# Artifically distressed clothing: More trad than you think



## hardline_42 (Jan 20, 2010)

* That's "Artificially"*

After reading through the comments on a thread lamenting the "faux distressing" of a pair of AE for BB longwings, it appears that many members feel that "real" trad clothing acquires patina naturally, over decades of wear, and any attempt to hurry the process along is in direct violation of some trad ethos. After all, "distressed" clothing is a modern invention championed by fashion designers and adopted wholeheartedly by the clueless masses, right?

I did a little bit Google-fu and I was able to find quite a few first hand accounts of TNSIL wearers who were around during it's heyday that mentioned the lengths to which some would go in order to achieve the right "look" for some of our most cherished trad staples.










For example, we're all familiar with the well known tradition of wrapping Weejuns in duct tape. But, if the old "Made in Wilton" Weejuns were so much better quality than today's version, how could prep school/college age wearers inflict the level of destruction necessary to need taping together in such a relatively short time?

One source says:


> Now, we who followed these fashions were at a stage in our lives when we grew like weeds. And given that Weejuns, under normal wear, might last a good forty years before becoming really shredded (I have a pair from the late sixties I wear to this day), it was futile to expect you might wear a pair to destruction in the name of fashion.
> 
> Nonetheless, fashion ruled, and so we artificially aged the shoes with sandpaper, metal files, and such-like. We also cut the seams with razor blades, to achieve the necessary look of disintegration, and then wrapped the result in white adhesive tape. Bill Quick


 A similar approach went into "aging" Brooks OCBDs:











> When I was in college, there was a guy famous for wrapping his brand-new Weejuns with duct tape so that it would look as though his soles were already flapping. He also, or so it was said, took brand-new shirts from Brooks Brothers and painstakingly frayed the cuffs with sandpaper. This was at Yale in the late 60's, during the last wheezing gasp -- the final catarrh -- of the patrician ethos that held that the ultimate status, the highest social perch, belonged to those who seemingly paid no attention to status." Charles McGrath


And, of course, artificially yellowing white wool crew socks:



> "We had pretty much a uniform, just like college students have today with their t-shirts, cargo pants and flip-flops. Then it was Weejun penny loafers, which had to be as decrepit as possible, often held together with duct tape. We wore thick white woolen socks by Adler. On the label it said "Do not bleach," so of course we all bleached them. It turned them a sickly yellow color, and that was standard." Ken Pollock


 It seems to me that the style many of us hold near and dear wasn't much different from the tattered jeans and old flannels of the "grunge" era, the safety-pinned together look of "punk," and, dare I say it, the current fashion of distressed everything. The only difference I can see is that current designers and clothing manufacturers are cashing in on it by distressing the clothes for the consumer and charging him/her and arm and a leg for it.
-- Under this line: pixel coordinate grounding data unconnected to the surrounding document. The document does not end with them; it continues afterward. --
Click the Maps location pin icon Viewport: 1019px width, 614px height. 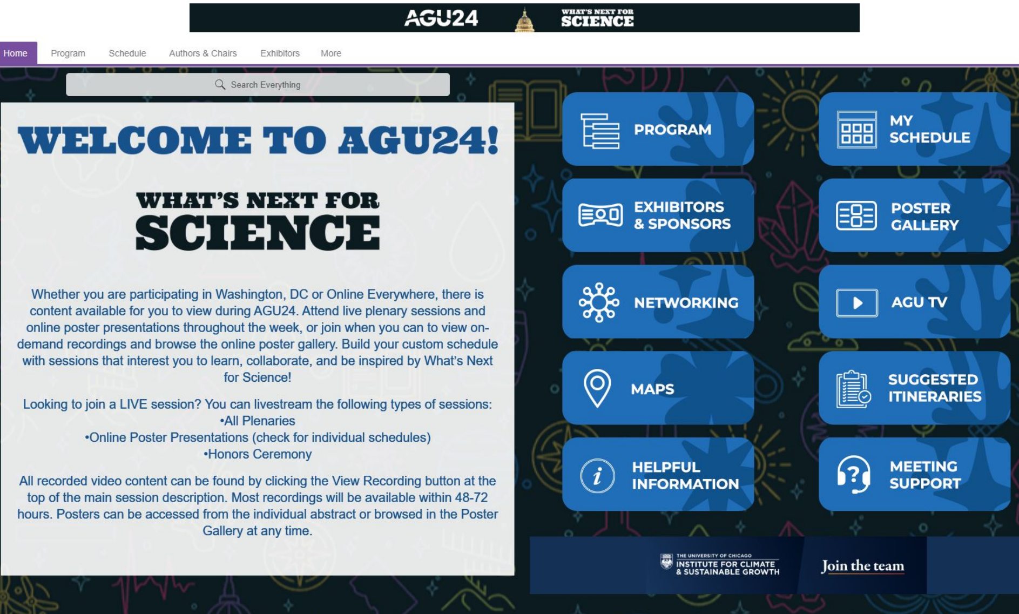pyautogui.click(x=597, y=388)
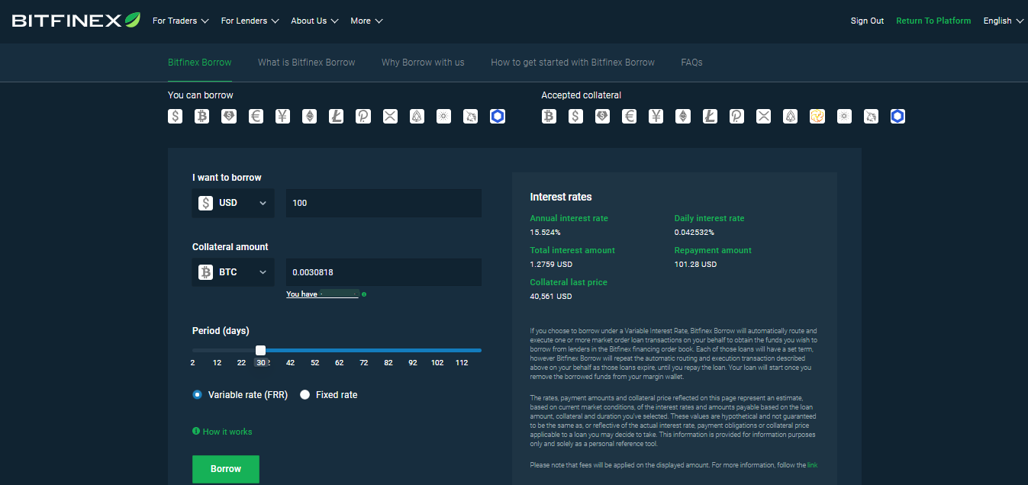The width and height of the screenshot is (1028, 485).
Task: Click the Euro icon under You can borrow
Action: click(256, 117)
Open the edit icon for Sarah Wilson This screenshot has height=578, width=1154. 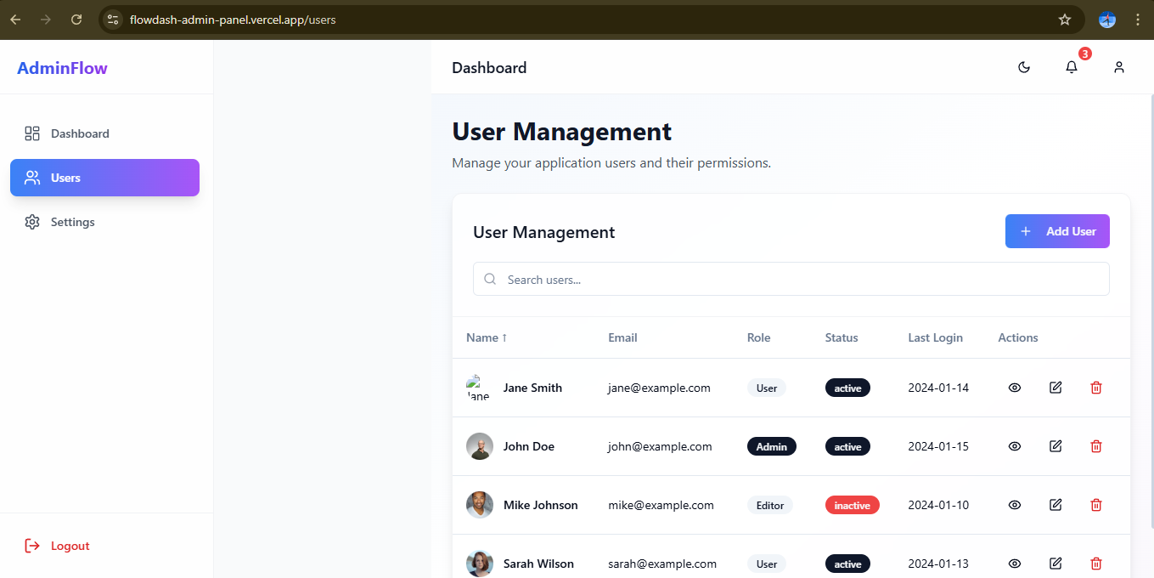click(1055, 564)
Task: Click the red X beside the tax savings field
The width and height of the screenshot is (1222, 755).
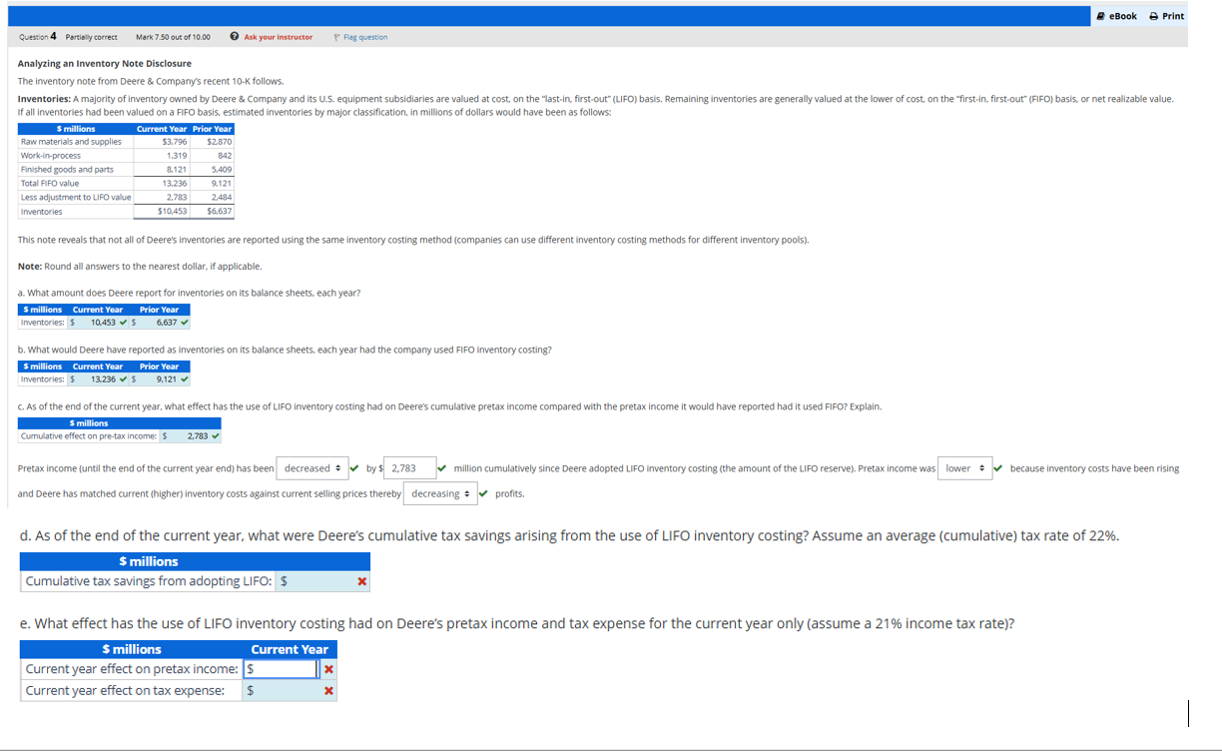Action: [x=359, y=580]
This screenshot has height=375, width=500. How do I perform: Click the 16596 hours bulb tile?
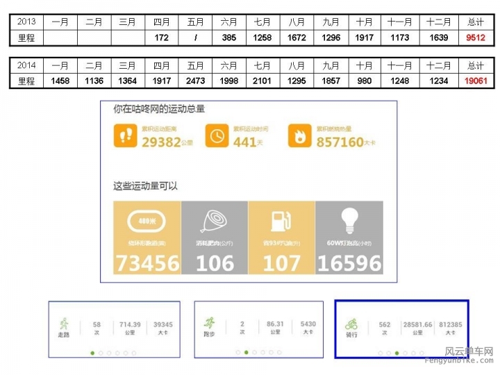(349, 238)
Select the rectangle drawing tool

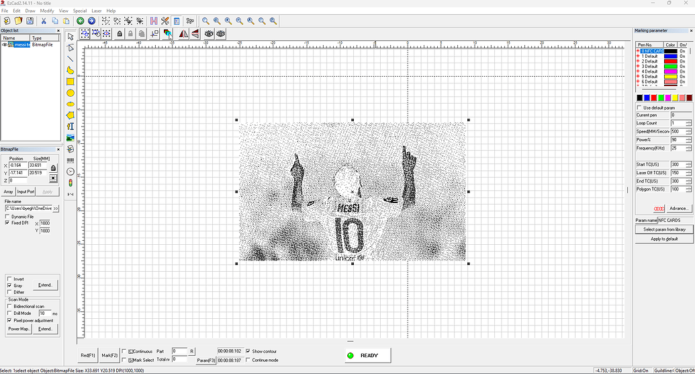point(71,81)
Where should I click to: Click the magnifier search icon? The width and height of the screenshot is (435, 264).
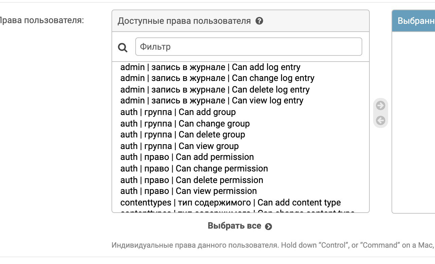coord(123,48)
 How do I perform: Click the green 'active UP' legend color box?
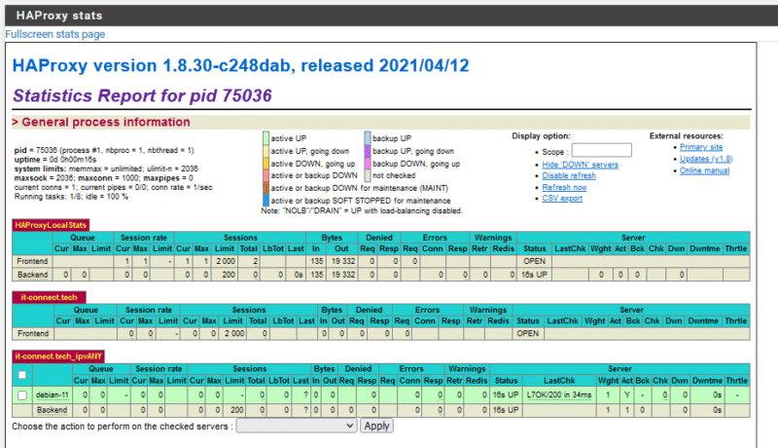(265, 139)
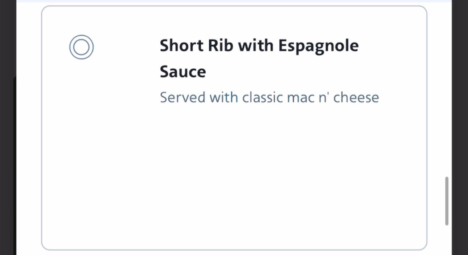Click the white space below the meal card
This screenshot has width=468, height=255.
pyautogui.click(x=234, y=253)
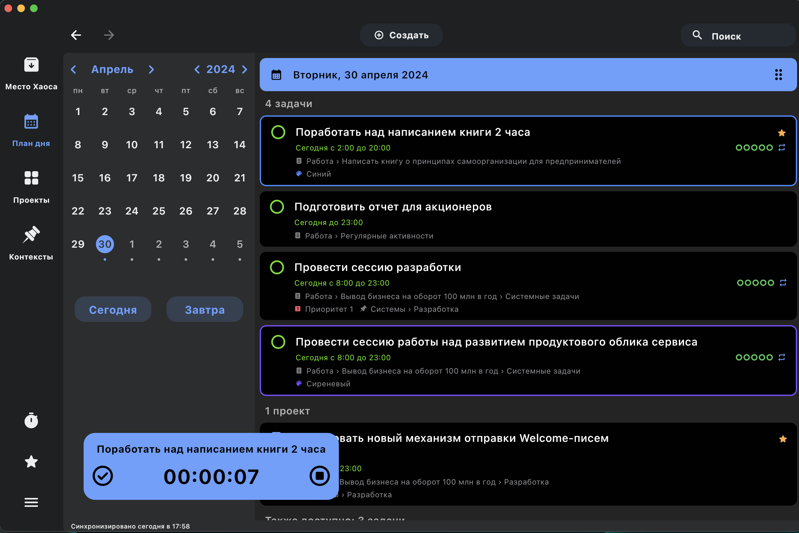
Task: Open the dots menu in date header
Action: (778, 74)
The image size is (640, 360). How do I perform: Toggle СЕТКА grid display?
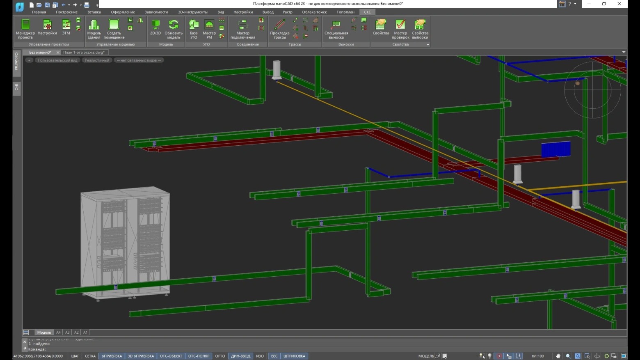[x=90, y=356]
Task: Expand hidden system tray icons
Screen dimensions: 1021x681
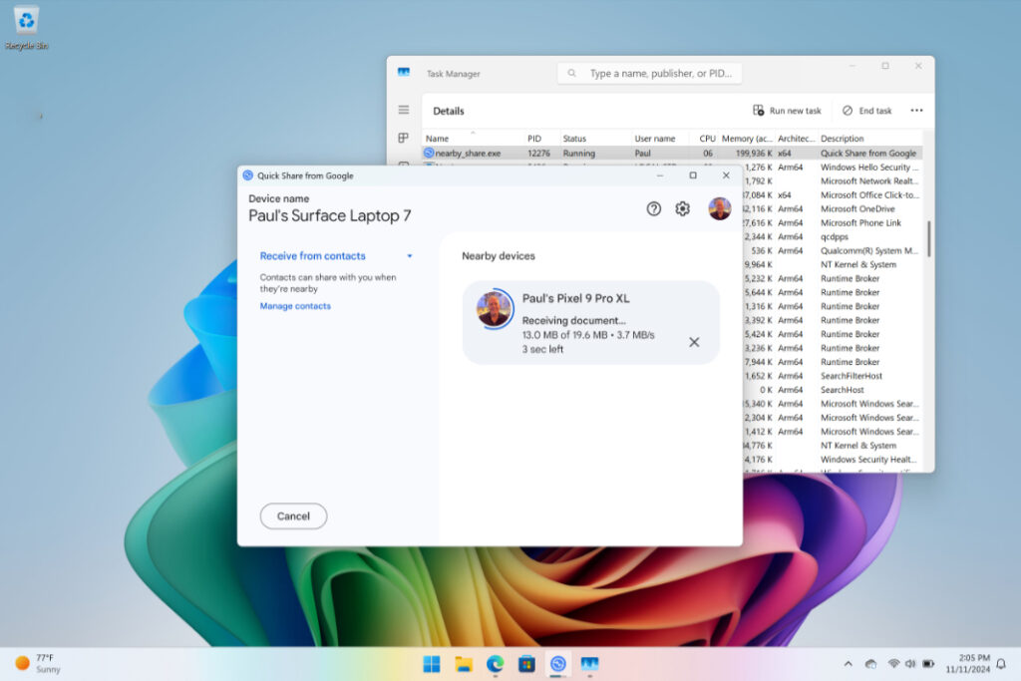Action: click(x=847, y=662)
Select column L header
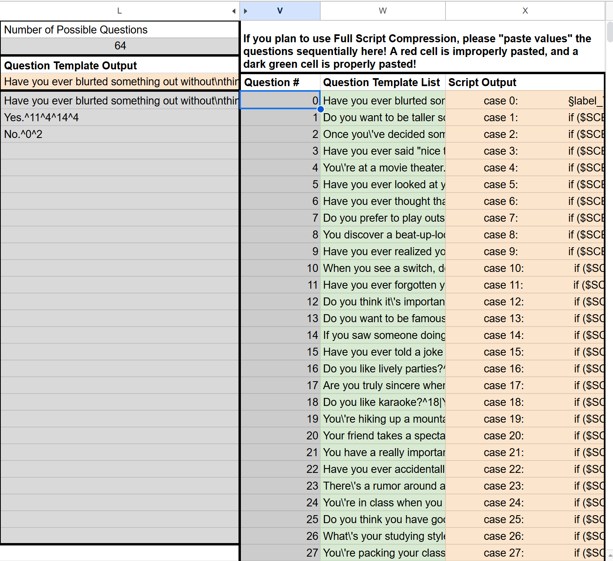 pos(119,11)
What does the forum think? Is the artifical distressing of TNSIL clothing by the wearers back in the day "better" or more acceptable than artificial distressing done by a clothing manufacturer today? Does this discredit the idea that a "good" patina can only be achieved by time and honest wear?


----------



## Mox (May 30, 2012)

I can view the various aspect in different ways depending on which lens I wish to use. In some ways distressing done by a manufacturer is no different than distressing done at home (mostly objective), and in others, it is quite different (mostly subjective, dealing with a personal touch).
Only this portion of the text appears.